Chapter Twenty-One: Stonehenge
That American from Indiana! As it was market day at Salisbury I asked him before we parted if he had seen the market, also if they had market days in the country towns in his State? He said he had looked in at the market on his way back from the cathedral. No, they had nothing of the kind in his State. Indiana was covered with a network of railroads and electric tram lines, and all country produce, down to the last new-laid egg, was collected and sent off and conveyed each morning to the towns, where it was always market day.
How sad! thought I. Poor Indiana, that once had wildness and romance and memories of a vanished race, and has now only its pretty meaningless name!
“I suppose,” he said, before getting on his bicycle, “there’s nothing beside the cathedral and Stonehenge to see in Wiltshire?”
“No, nothing,” I returned, “and you’ll think the time wasted in seeing Stonehenge.”
“Why?”
“Only a few old stones to see.”
But he went, and I have no doubt did think the time wasted, but it would be some consolation to him, on the other side, to be able to say that he had seen it with his own eyes.
How did these same “few old stones” strike me on a first visit?

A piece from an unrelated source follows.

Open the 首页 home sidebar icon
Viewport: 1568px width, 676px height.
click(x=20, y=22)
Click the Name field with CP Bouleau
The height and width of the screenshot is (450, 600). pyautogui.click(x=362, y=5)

It was one of the greatest disillusionments I ever experienced. Stonehenge looked small—pitiably small! For it is a fact that mere size is very much to us, in spite of all the teachings of science. We have heard of Stonehenge in our childhood or boyhood—that great building of unknown origin and antiquity, its circles of stones, some still standing, others lying prostrate, like the stupendous half-shattered skeleton of a giant or monster whose stature reached to the clouds. It stands, we read or were told, on Salisbury Plain. To my uninformed, childish mind a plain anywhere was like the plain on which I was born—an absolutely level area stretching away on all sides into infinitude; and although the effect is of a great extent of earth, we know that we actually see very little of it, that standing on a level plain we have a very near horizon. On this account any large object appearing on it, such as a horse or tree or a big animal, looks very much bigger than it would on land with a broken surface.

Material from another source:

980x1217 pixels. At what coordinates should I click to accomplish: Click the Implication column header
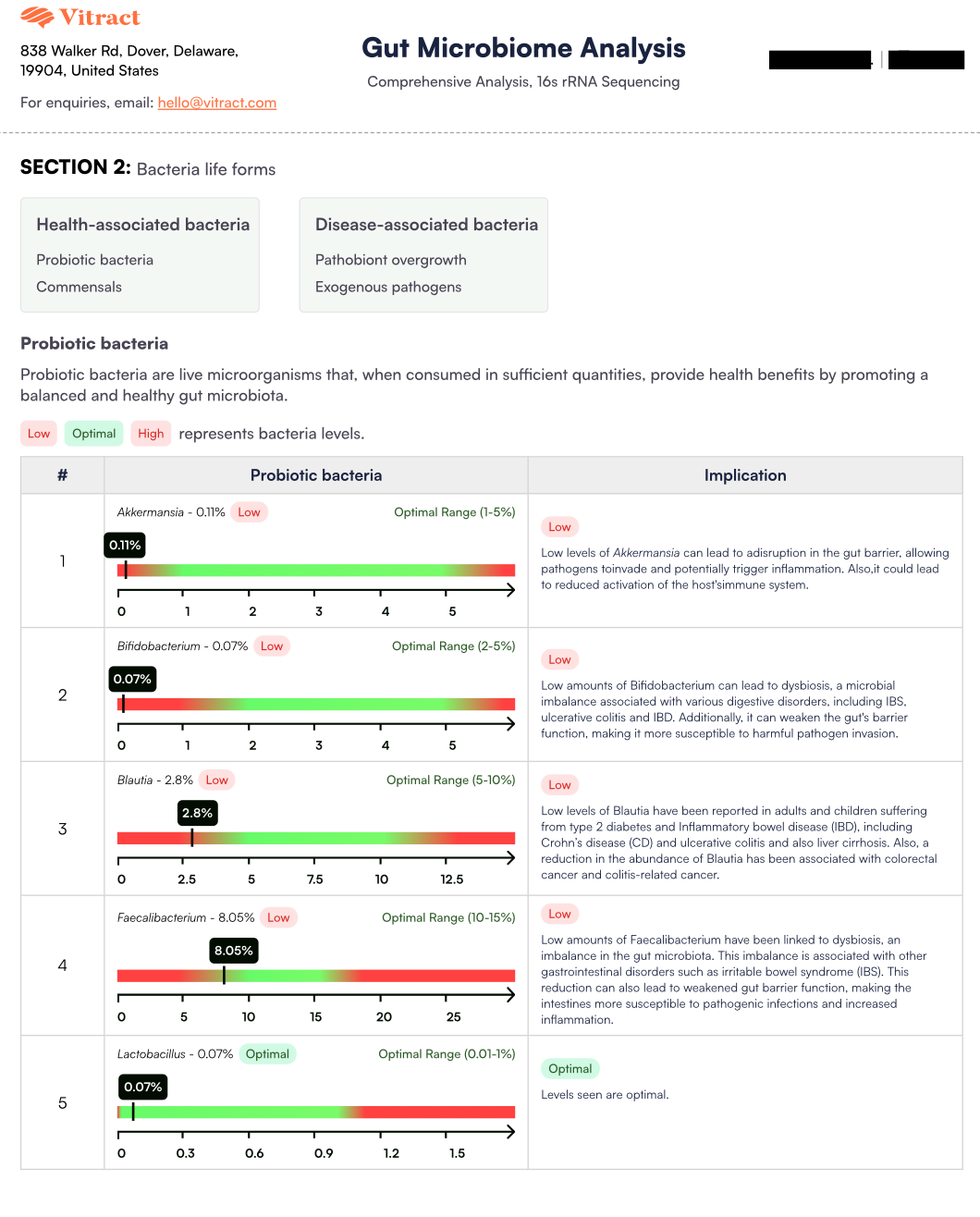745,475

Oddly enough, my impossible Stonehenge was derived from a sober description and an accompanying plate in a sober work —a gigantic folio in two volumes entitled “A New System of Geography”, dated some time in the eighteenth century. How this ponderous work ever came to be out on the pampas, over six thousand miles from the land of its origin, is a thing to wonder at. I remember that the Stonehenge plate greatly impressed me and that I sacrilegiously cut it out of the book so as to have it!